Menschenrechte, Meinungsfreiheit, Religionsfreiheit, Pressefreiheit, Rechtsstaat, Frauenemanzipation, Folterverbot, Abschaffung der Sklaverei, Abschaffung der Todesstrafe, Freiheit der Kunst, Abschaffung der Prügelstrafe, Tierrechte, Ächtung von Antisemitismus, Schwulenrechte, Abschaffung des Verbots gemischtrassiger Ehen, Abschaffung des Verbots gemischtkonfessioneller Ehen, Verbot von Vergewaltigungen in der Ehe, etc pp - all das mußte gegen den erbitterten Widerstand der Kirchen erkämpft werden.

Die Kirchen waren dagegen und verschwendeten damit sinnlos über Dekaden ihre Kraft.
Glücklicherweise hat sich der kirchliche Widerstand üblicherweise als Mißerfolg erwiesen, weswegen Seth Macfarlane es als Zeitverschwendung betrachtet auf Seiten der Kirche zu stehen:

It is a huge waste of time; if you look back in history every civil rights-movement; the blacks or woman, they always lose. Anyone who tries to fight the advance on any particular minority-group is going to lose - whether it is now, whether it is 20 years from now.
They are wasting their time.

Kirche ist ekelhaft. Wieso wird das nicht erkannt?

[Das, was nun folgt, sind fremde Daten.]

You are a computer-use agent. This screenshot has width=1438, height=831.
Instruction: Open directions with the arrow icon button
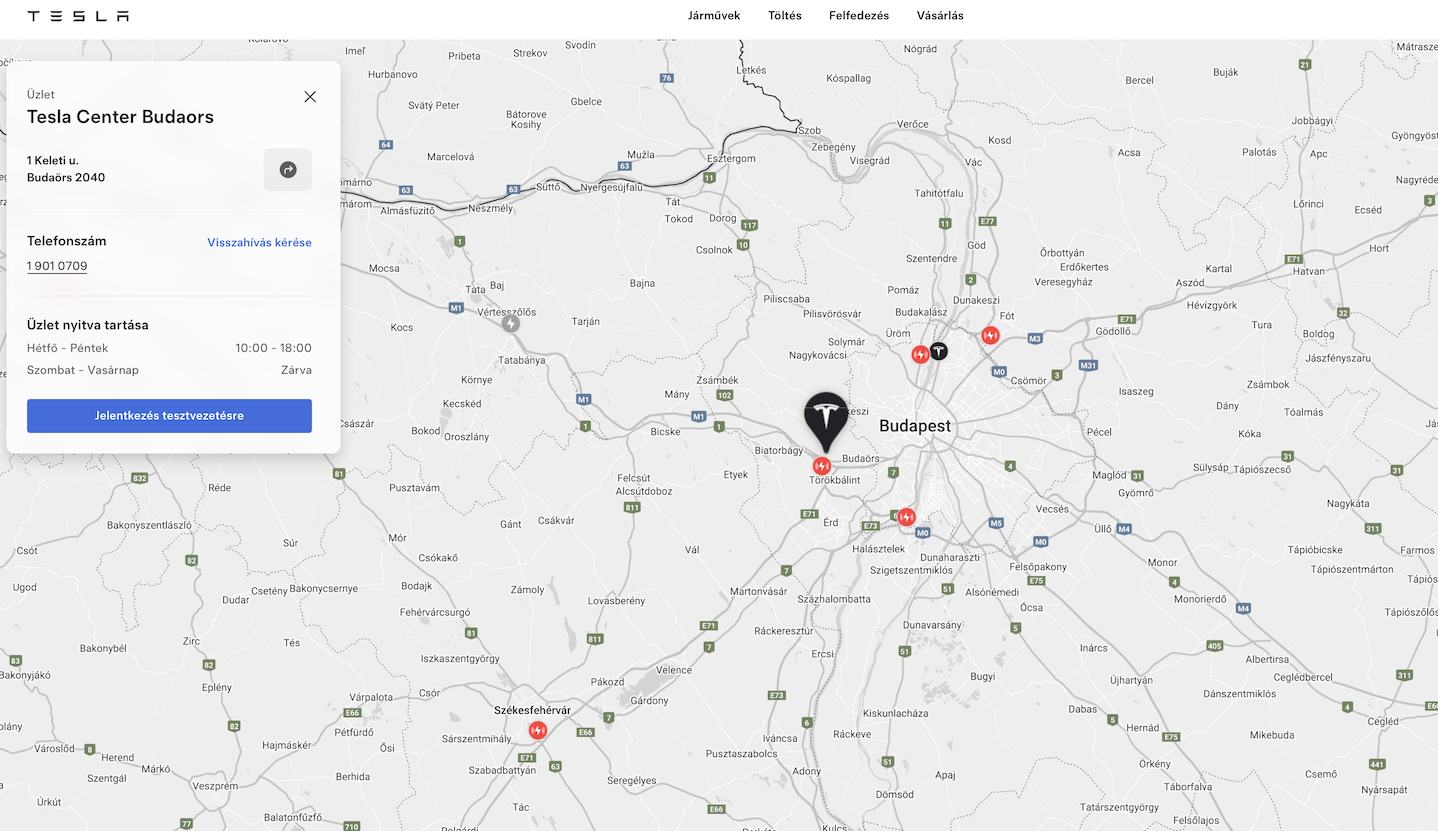click(288, 170)
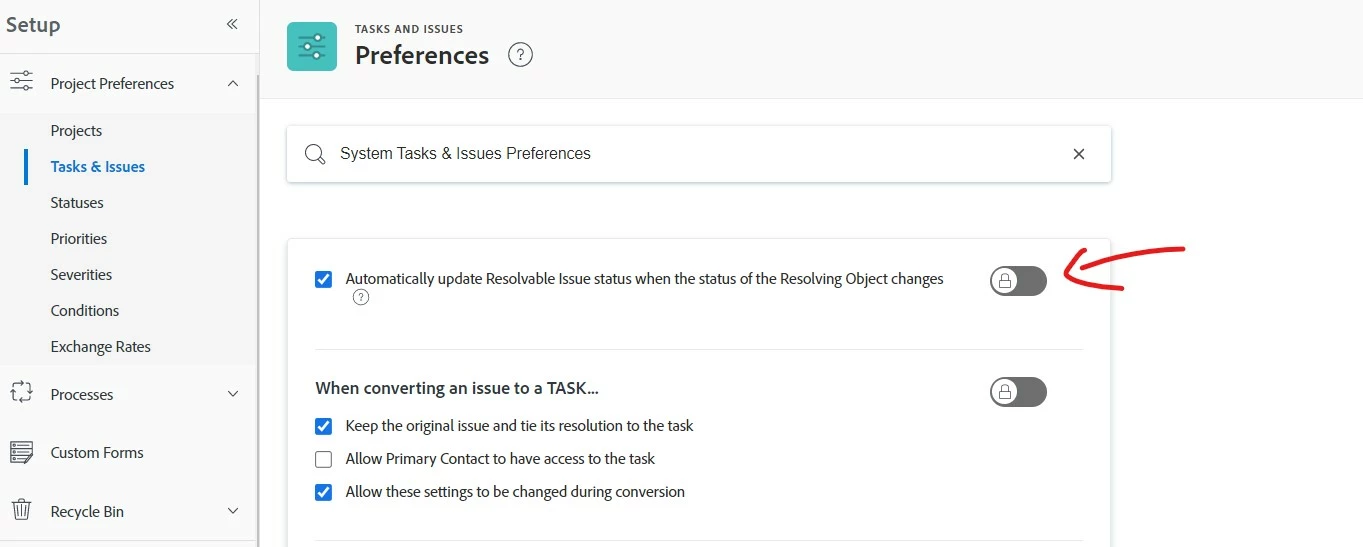Collapse the Project Preferences section
This screenshot has width=1363, height=547.
coord(233,84)
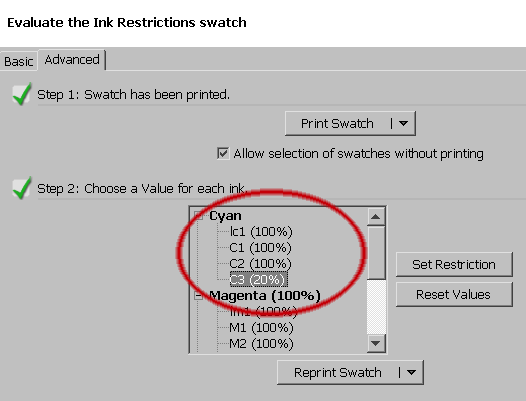The height and width of the screenshot is (401, 526).
Task: Collapse the Cyan tree node
Action: tap(199, 216)
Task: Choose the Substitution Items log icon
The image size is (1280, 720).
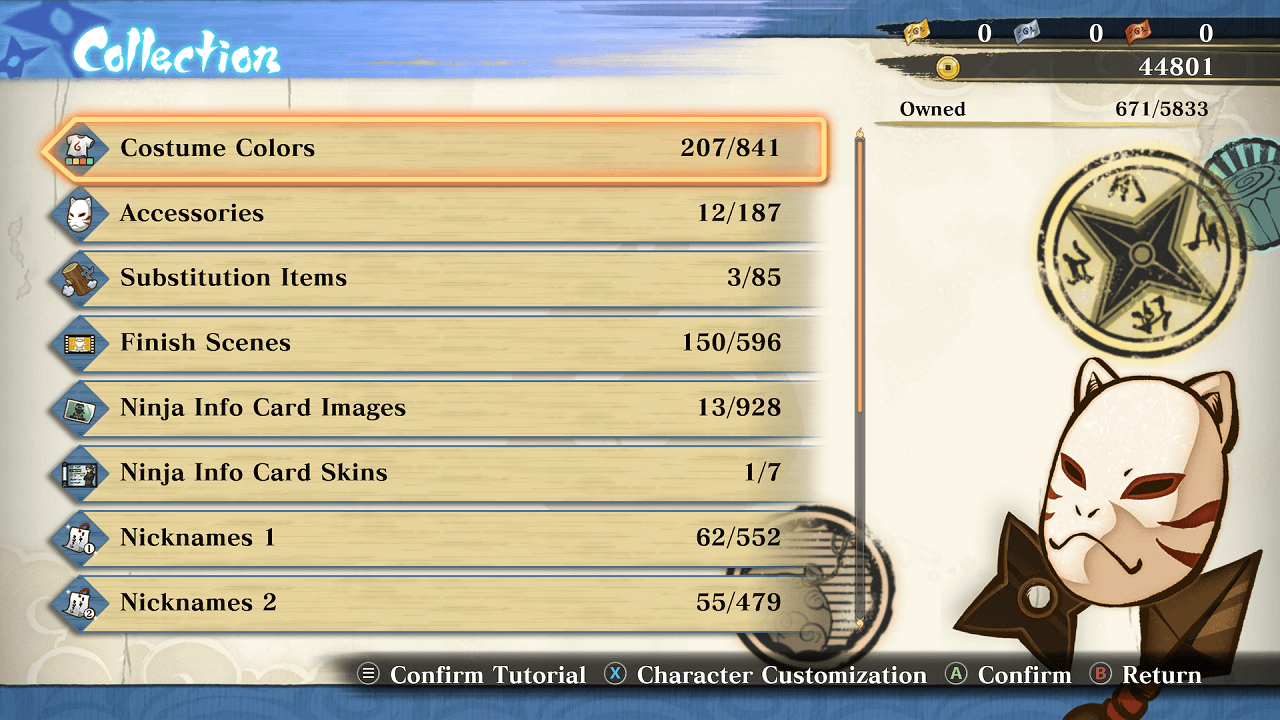Action: click(80, 279)
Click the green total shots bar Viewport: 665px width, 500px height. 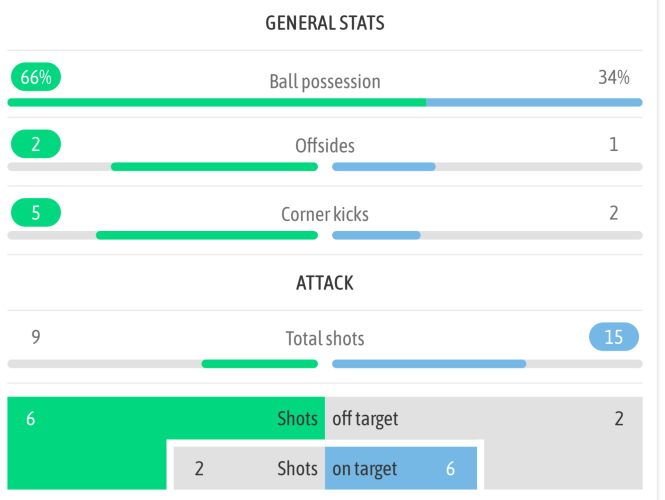(x=259, y=363)
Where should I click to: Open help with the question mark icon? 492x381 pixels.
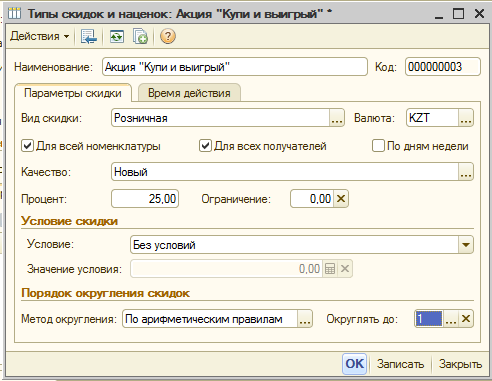168,36
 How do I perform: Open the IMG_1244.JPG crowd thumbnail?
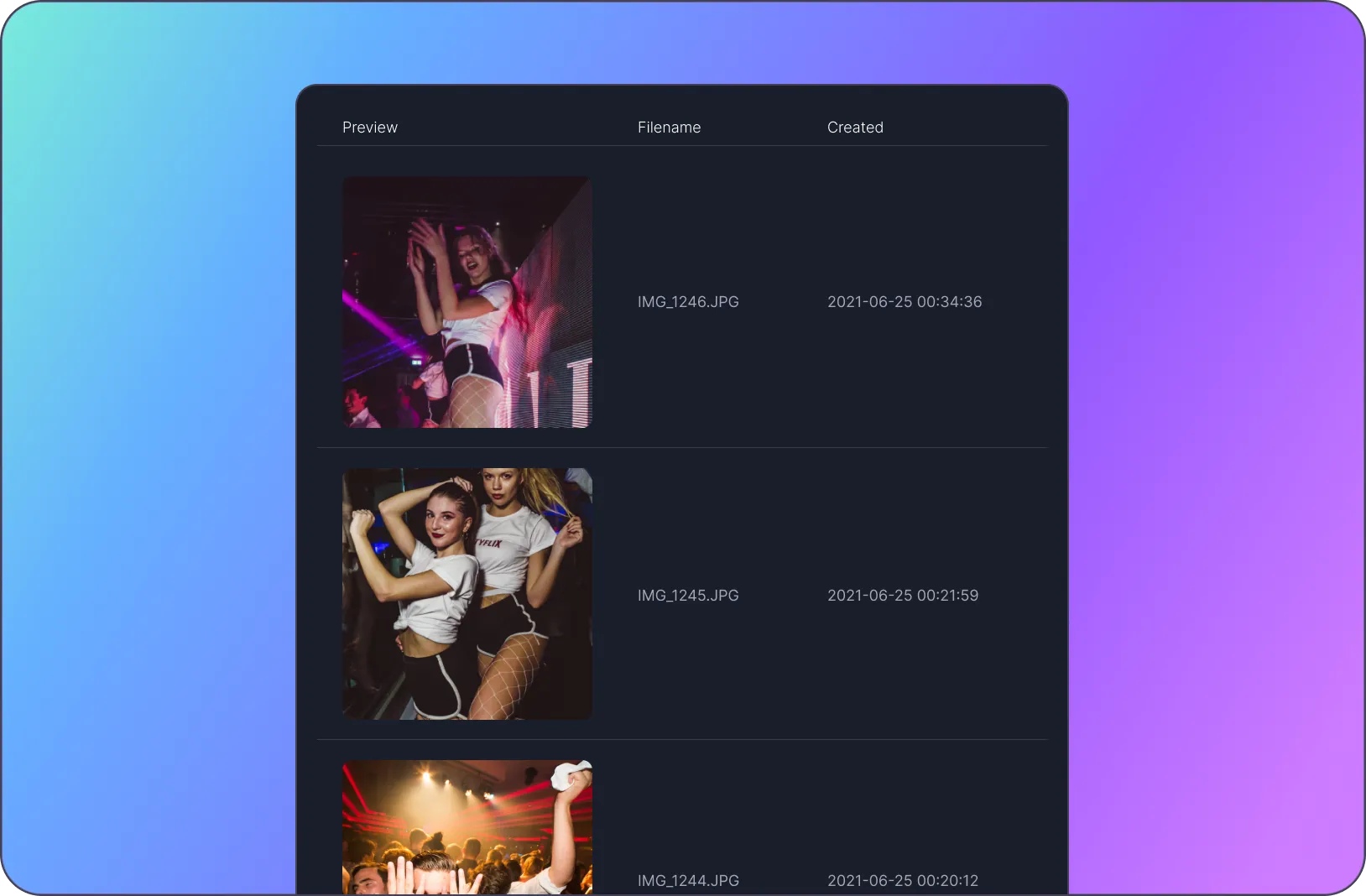click(x=467, y=827)
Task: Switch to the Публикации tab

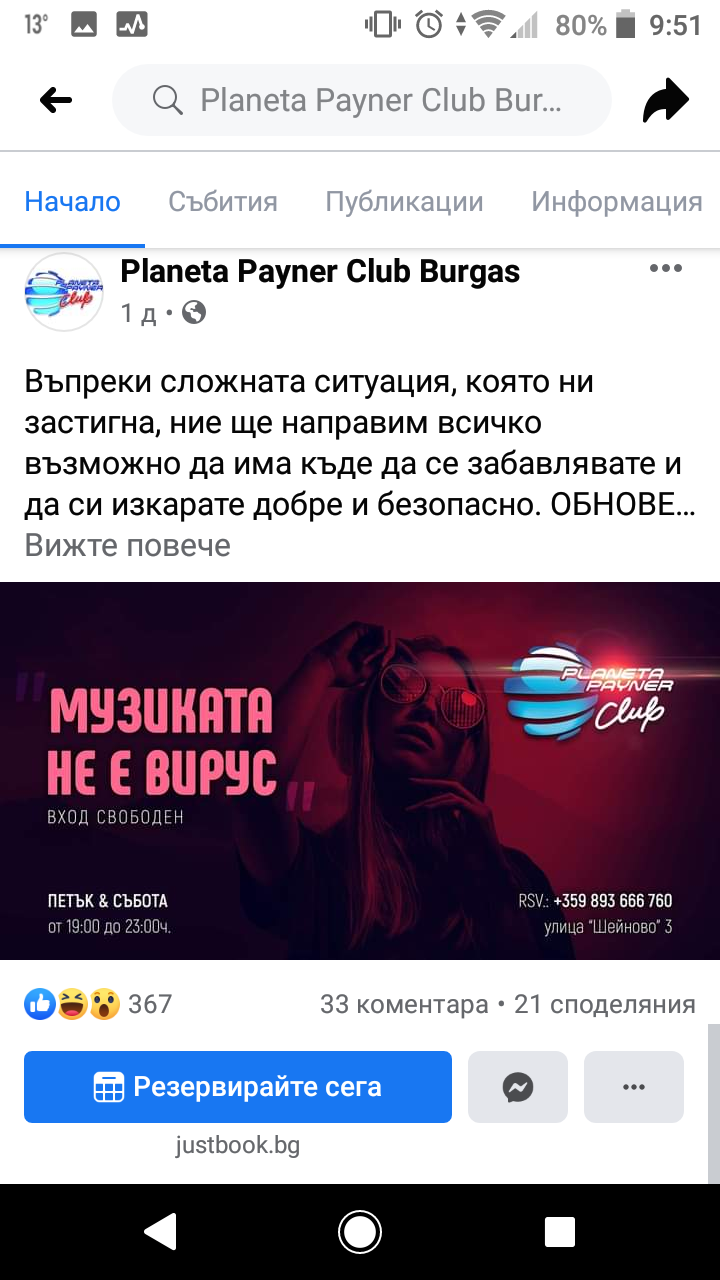Action: tap(404, 201)
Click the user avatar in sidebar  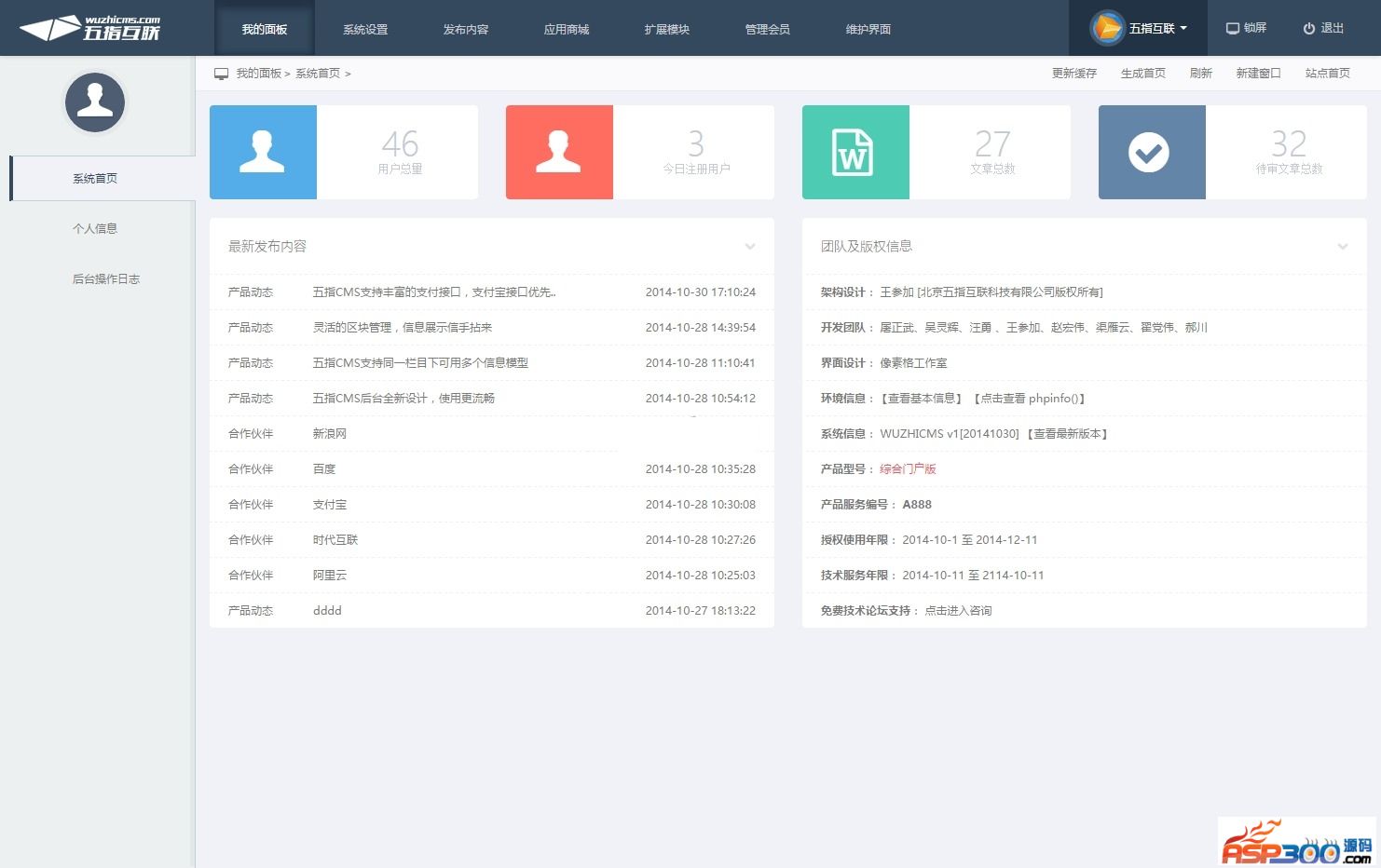[x=95, y=102]
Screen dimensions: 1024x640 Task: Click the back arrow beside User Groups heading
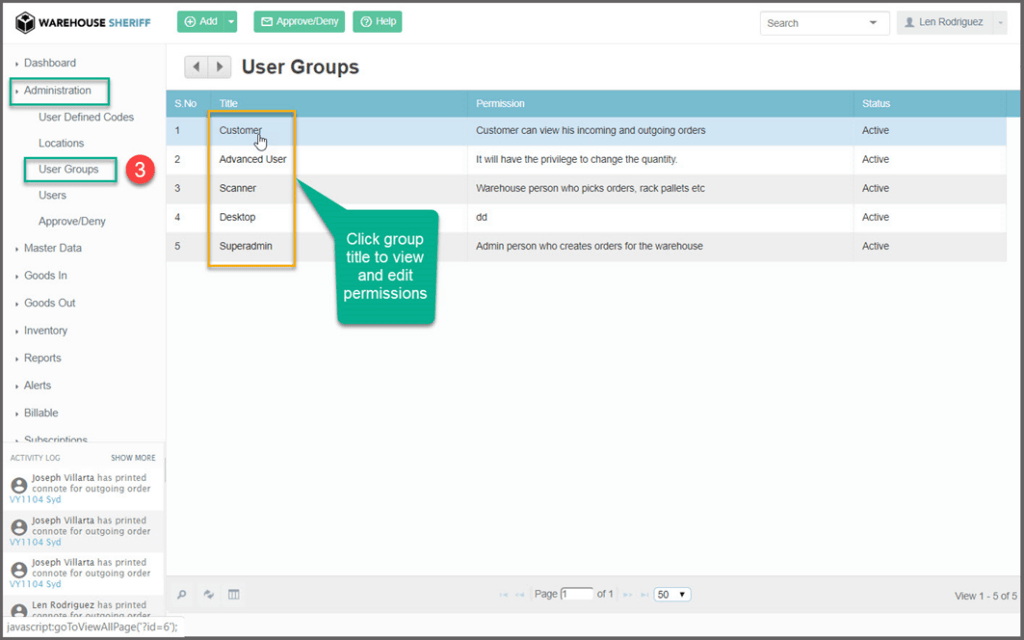(x=196, y=67)
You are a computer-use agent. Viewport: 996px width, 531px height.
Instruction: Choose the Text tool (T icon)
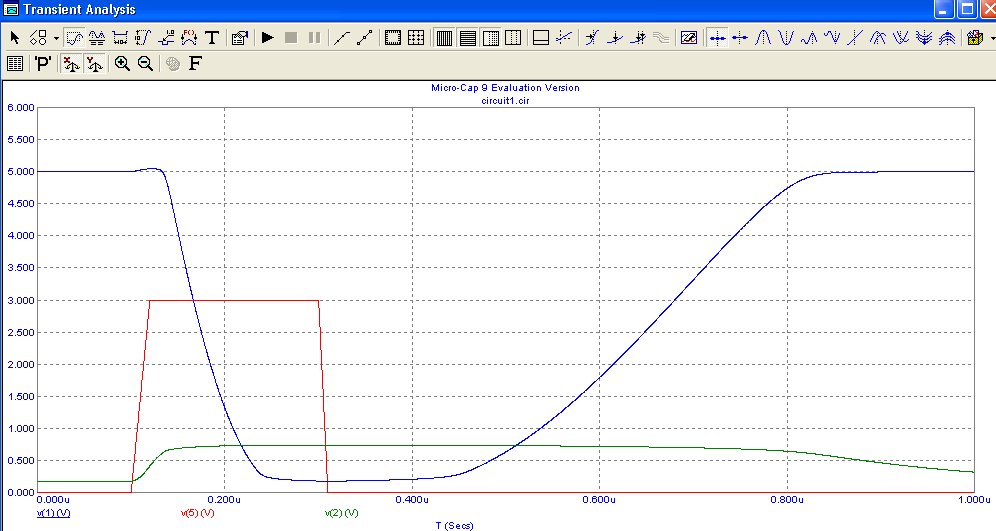tap(212, 38)
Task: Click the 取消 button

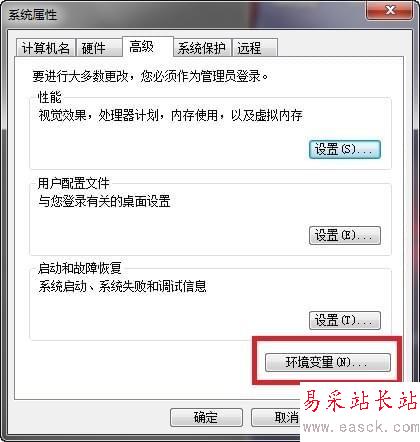Action: [x=276, y=418]
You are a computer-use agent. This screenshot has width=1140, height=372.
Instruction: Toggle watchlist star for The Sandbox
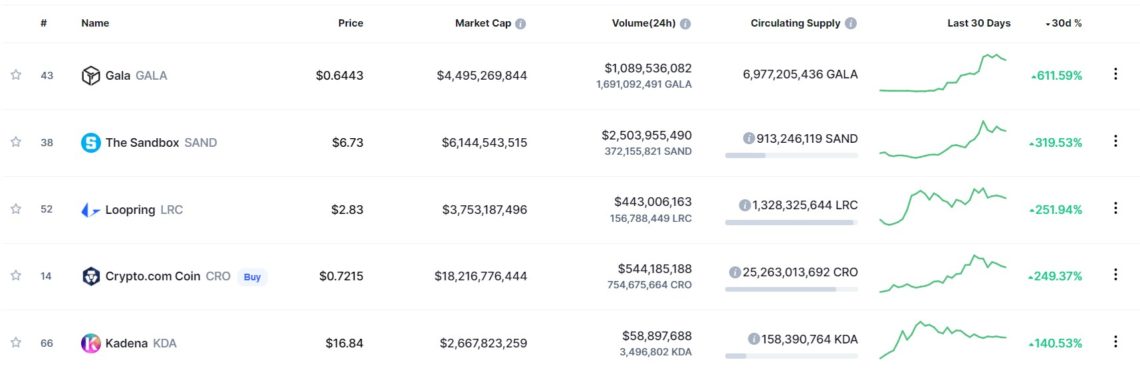[15, 142]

Ist es nicht offensichtlich, daß 99% der Nazis Christen waren? Daß in den Kirchen für Hitler gebetet wurde, daß Kirchen Waffen segnen, daß Militärbischöfe noch heute Soldaten auf den Krieg einstimmen, daß Luther der Stammvater aller protestantischen Antisemiten ist, daß sich gerade die "C"-Parteien immer mit ausländerfeindlichen Parolen ins Gespräch bringen, daß christlich erzogene Jugendliche mehr Vorurteile haben und weniger teilen, daß Christen weit überdurchschnittlich Prügelstrafe, Folter und Militäreinsätze befürworten, daß alle gesellschaftlichen Liberalisierungen wie Frauenwahlrecht oder das Verbot von Vergewaltigung in der Ehe gegen den erbitterten Widerstand der Kirchen erkämpft werden mußten, daß Kirchen die eifrigsten Unterstützer von faschistischen Mörderregimen in Südamerika waren, daß die katholische Kirche bis 1975 fest an der Seite der Franco-Diktatur stand, daß es die Kirchen sind, die massiv in Osteuropa und Russland gegen Schwule und Lesben hetzen, daß in christlichen Kinderheimen Hundertausende Kinder verprügelt, ausgebeutet und missbraucht wurden, daß deutsche Bistümer noch heute an den Börsen Geld mit Waffenproduzenten verdienen, daß Kardinal Woelki und Bischof Bohl als erstes von Ausweisungen sprachen, daß die evangelische Kirche in Sachsen Pegida in Schutz nimmt, daß Petrys Ex-Ehemann Pfarrer ist. Daß Beatrix von Storch bibeltreue Christin ist. Daß Christen vier Kontinente kolonialisiert und ausgebeutet haben, daß Christen den Tod von 100 Millionen indigenen Menschen in Nord- und Südamerika anzettelten, daß die Päpste das bis heute als „glückliche Schuld“ schönreden, daß Kirchen die Welt mit Konfessionskriegen, Inquisition und Kreuzzügen überzogen haben, daß Religionen die Hautursache für Gewalt in der Geschichte der Menschheit sind.
Daß die katholische Kirche nach 1945 die KZ-Schlächter vor der alliierten Justiz in Sicherheit brachte, daß sich die Kirchen in Argentinien bemüßigt fühlte Adolf Eichmann zu beschützen, daß Papst Pius XII pauschal alle Angehörigen der Armee, die Auschwitz BEFREITE exkommunizierte, aber hingegen für Hitler nach seinem Tod noch ein Requiem veranstaltete, ihn bis heute nicht exkommunizierte.
Daß der Vatikan bis heute die UN-Menschenrechtskonvention nicht akzeptiert, daß Kirchen in Afrika für die Todesstrafe auf Homosexualität kämpfen, daß Kirchen den sexuellen Missbrauch von Kindern in der ganzen Welt vertuschten.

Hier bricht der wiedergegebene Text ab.